Quand le voile se déchire

dream
Oeuvre réalisée pour le bac d’arts plastiques (2010).

On entre dans le vif du sujet donc attention, je vais causer d’inceste, de viol, d’idées de mort, de suicide, dépression, drogues.

Octobre 2015. J’ai obtenu mon diplôme de journaliste web il y a un an, été rédactrice web pendant 6 mois et ai fait découvrir à mon copain la Crète. Les démons du passé semblent loin. J’enchaîne les candidatures et les entretiens. Je suis bien partie pour intégrer la rédaction d’un hebdomadaire parisien spécialisé dans l’architecture et l’urbanisme. Tout va bien dans le meilleur des mondes, ou presque.

Mon petit frère est déscolarisé depuis ses 16 ans. Le lycée n’en voulait plus et lui ne voulait plus du lycée. Son problème avec l’école ne date pas d’hier. Dès la primaire il a du mal à s’intégrer, n’accroche pas avec les autres et l’autorité. Cela fait des années qu’il reste enfermé dans sa chambre à jouer aux jeux vidéo, il n’en sort que pour manger ou aller aux toilettes. Il n’a envie de rien. Il attends que les parents le foutent dehors. Il attends de mourir. Personne ne comprend. Lorsque ma mère lui propose d’intégrer le service « addictologie » à l’hôpital de jour, il accepte.

Les jours passent. Je lis toujours plus de textes féministes, d’articles à propos des violences sexuelles et c’est là que ça fait tilte. Soudain le voile se déchire. Mon cerveau lève le refoulement et la vérité m’éclate à la gueule… J’ai violé mon frère. Pas une fois ou deux, non. Je l’ai malmené de mes 8 ans à mes 14 ans, toujours lorsque nous nous retrouvions chez mes grands-parents… Soudain tout devient clair et logique. Le comportement de mon frère résulte des traumatismes que je lui ai infligé pendant des années. Je tiens la clef de tout. Avec ça nous pouvons le sauver.

Pendant 2 semaines je cogite, retourne le truc dans tous les sens… Qu’est-ce que je dois faire ? Beh le dire sale conne ! Y a que ça à faire. Mais, je vais tout exploser, je vais détruire ma famille, je vais tout retourner et me retrouver en prison… Peut-être mais en attendant ton frère il crève à petit feu depuis son enfance, il est mort vivant, tu l’as bousillé la moindre des choses c’est de tenter de le sauver. J’hésite. Est-ce que je dois le dire à mes parents en premier ou à mon frère ? Mais si je lui en parle est-ce que je ne vais pas répéter les agressions du passé ?

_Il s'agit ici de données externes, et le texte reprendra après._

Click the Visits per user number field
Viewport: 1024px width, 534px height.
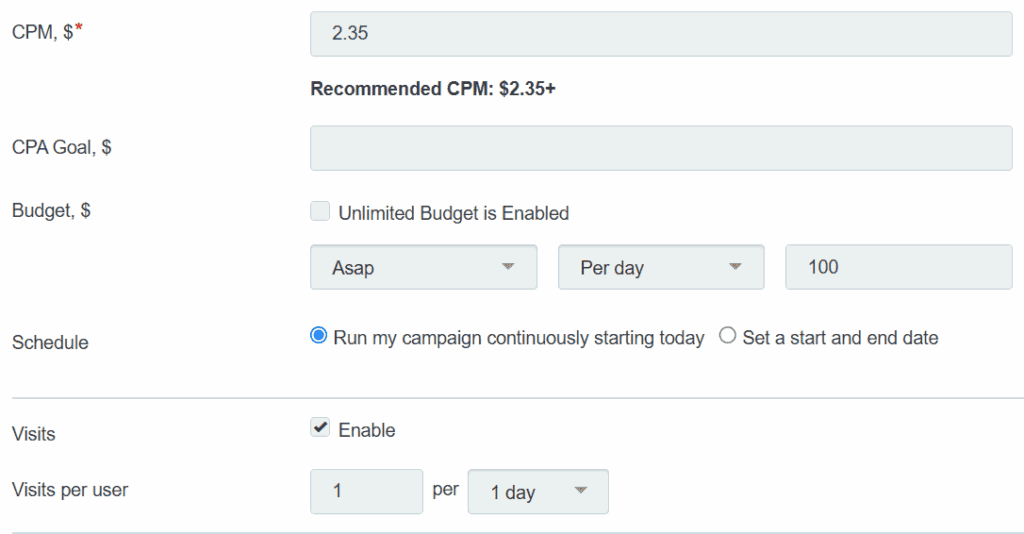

Finalement je me résous à tout dire à notre père. C’est soit ça, soit la mort or je refuse de me foutre en l’air car aujourd’hui je suis sincèrement aimée, et puis j’ai plus que déconné, je dois assumer. Donc je balance tout un dimanche soir. Mon père reste sur le cul bien évidemment. Il ne veut pas y croire mais moi j’y crois, j’ai des preuves, je sais, j’ai lu. L’attitude de mon frère est celle d’un-e survivant-e. Il a besoin d’aide. Il est en souffrance extrême.

Les semaines suivantes mon père fera comme si rien n’avait changé mais moi je sens bien qu’il me considère à présent comme une pestiférée. Je reste seule dans ma chambre. J’enchaîne les joints en me demandant ce qu’il va advenir de moi. La nuit je fais des cauchemars quand je ne fais pas d’insomnie, je me réveille en pleurs. Rapidement je n’arrive plus à m’alimenter. Seuls les liquides et la fumée passent… Une nuit je suis violemment réveillée par une terrible crise d’angoisse. La première de ma vie. Je ne comprends pas ce qu’il se passe. J’ai l’impression que je vais mourir. Je me traîne comme je peux dans l’appartement. Ne demande pas d’aide. Je ne le mérite pas. Je mérite la souffrance et la mort.

Le lendemain je vais chez la doc de famille et lui fait part de ce qui m’est arrivé. Elle m’explique que c’est une crise d’angoisse et me demande si ça va dans ma vie. J’éclate en sanglots et lui explique ce que j’ai fait à mon frère. Elle est choquée. Elle me prescrit du xanax et me demande si je vois un-e psychologue. Je lui réponds que c’est prévu. « Bien, je ne peux rien faire de plus pour vous. Bon courage. » J’ai la haine mais rapidement mon cerveau m’indique que si je dois en vouloir à quelqu’un c’est bien à moi-même. Idée que mon père me répétera quand il me retrouvera en pleurs dans ma chambre : « Ouais bah tu savais ce qui arriverait, t’as fait de la merde maintenant faut assumer. »

 

C’est ainsi que commence mon voyage aux Enfers.